New Delhi, March 20 (IANS): Trends are emerging in the market decline on Tuesday as the Nifty corrected by more than 1 per cent even when institutions were big buyers, says V K Vijayakumar, Chief Investment Strategist, Geojit Financial Services.
DII buying was Rs 7449 crore and FII buying was Rs 1421 crore. TCS bulk sales by Tata Sons cloud this institutional activity. The important point is that there has been profit booking by HNIs and retail investors which pulled the market down. SEBI’s warning about elevated valuations in the broader market has played a role in this profit booking, he said.
The US Fed’s rate decision, more importantly the Fed commentary on Wednesday night, will decide the trend in the US market, he said.
Deepak Jasani, Head of Retail Research, HDFC Securities, said Asian shares were muted on Wednesday on concerns the Federal Reserve could signal a slower path of rate cuts this year.

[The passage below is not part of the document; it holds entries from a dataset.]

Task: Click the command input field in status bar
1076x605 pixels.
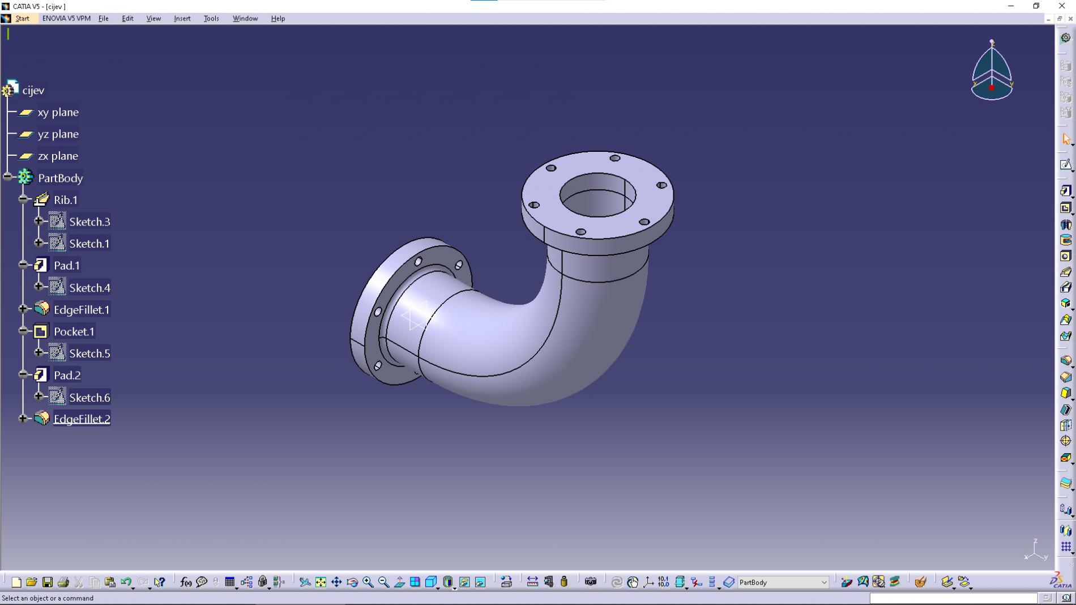Action: (x=953, y=598)
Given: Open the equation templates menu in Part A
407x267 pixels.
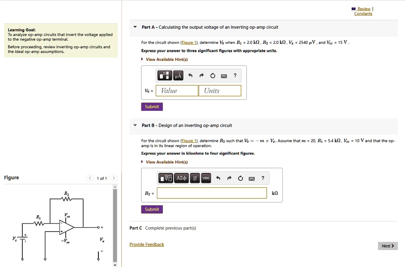Looking at the screenshot, I should [x=164, y=75].
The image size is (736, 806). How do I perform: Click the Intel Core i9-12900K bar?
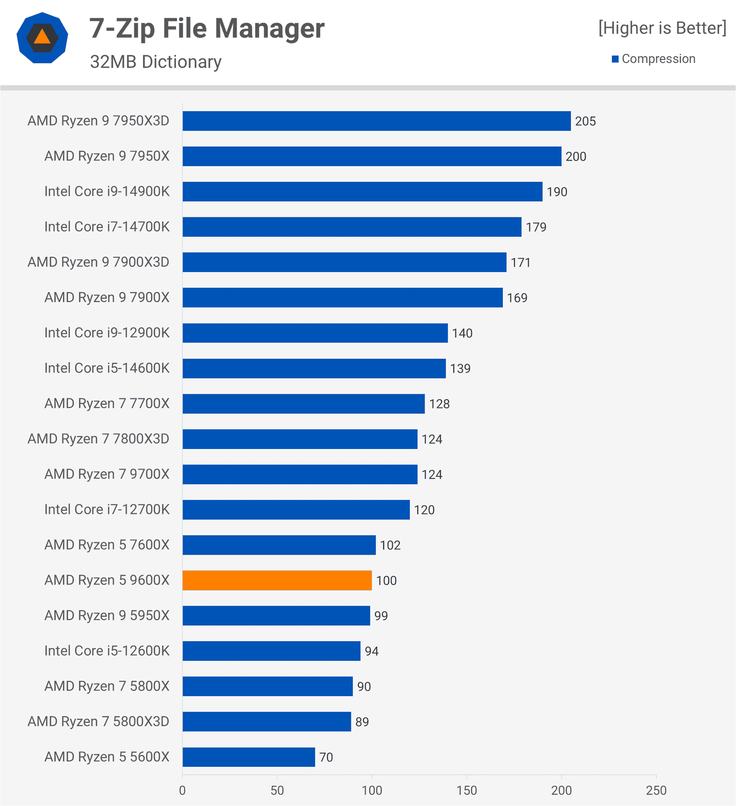click(315, 333)
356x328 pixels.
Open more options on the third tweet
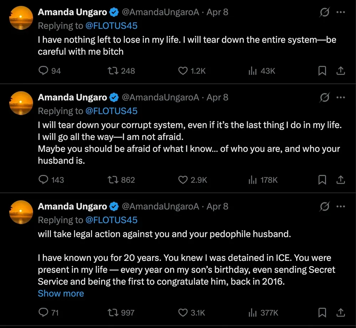[x=341, y=206]
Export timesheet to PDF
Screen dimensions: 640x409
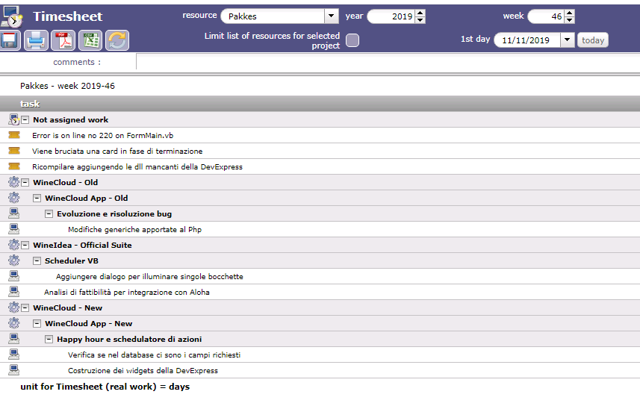coord(63,40)
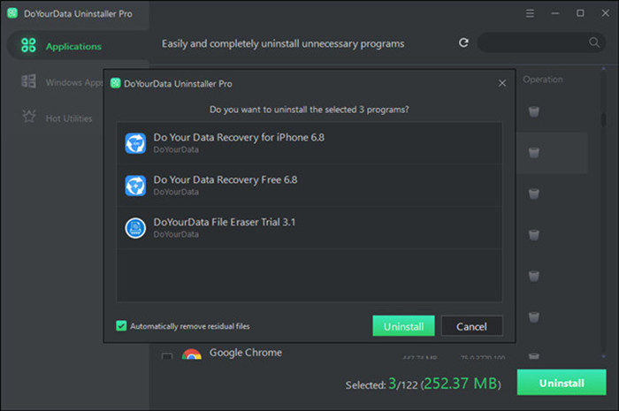
Task: Click the Do Your Data Recovery Free icon
Action: coord(135,185)
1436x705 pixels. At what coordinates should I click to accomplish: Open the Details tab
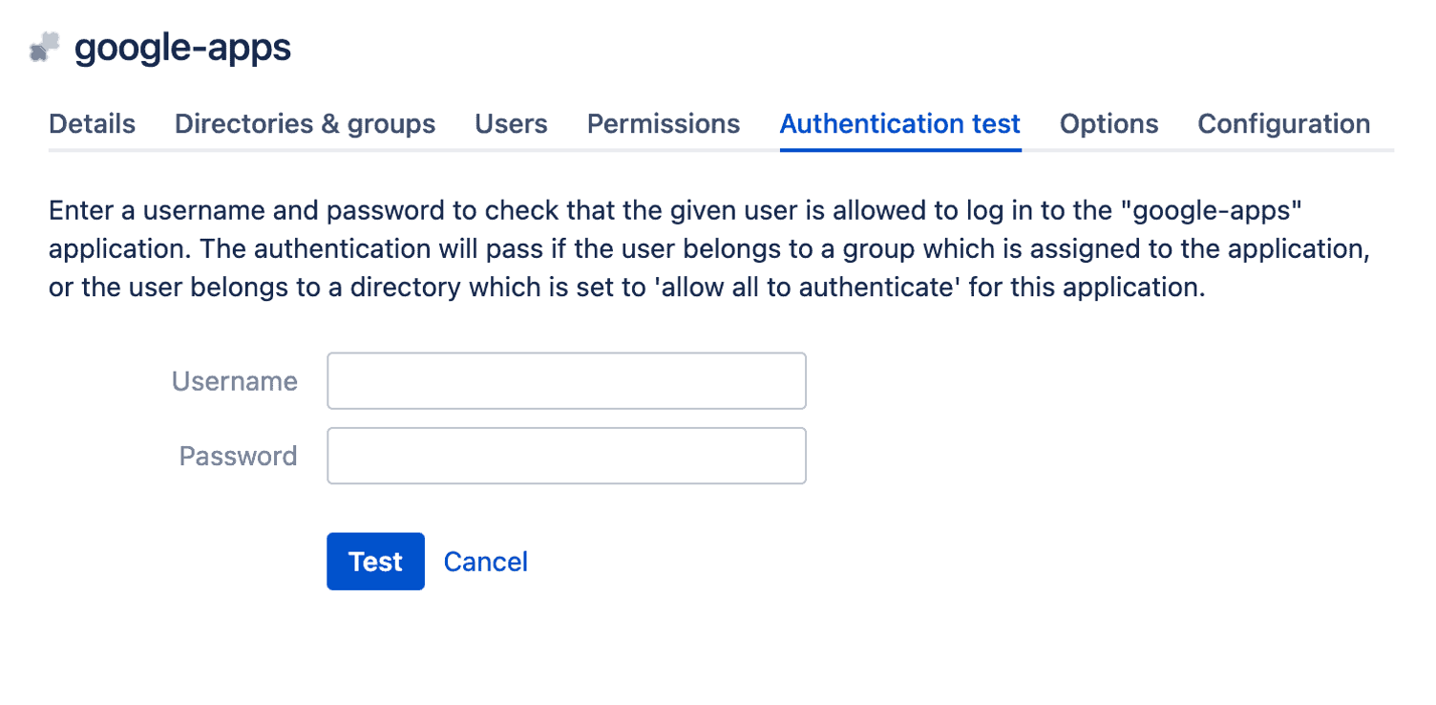92,124
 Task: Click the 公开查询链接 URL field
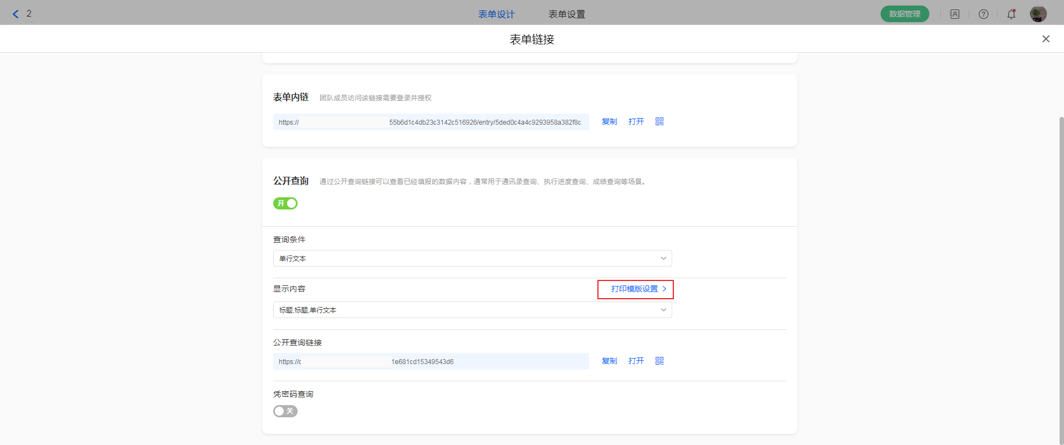click(x=431, y=361)
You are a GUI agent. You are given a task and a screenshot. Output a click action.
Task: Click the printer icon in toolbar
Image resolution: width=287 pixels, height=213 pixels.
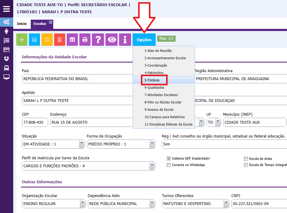point(85,40)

In addition to releasing its rate decision after the meeting wraps up on Wednesday, the US central bank will update its economic projections as well as its unofficial forecast for the direction of interest rates over the next several years. India’s net direct tax collection grew 19.88 per cent to over Rs 18.90 lakh crore till March 17 on higher advance tax mop-up, he said.
BSE Sensex fell below the 72 K mark on Wednesday led by fall in Tata Group stocks. Sensex is trading at 71,881.09 points, down by 130.96 points. Tata Motors is down 3 per cent, Tata Steel is down 2 per cent.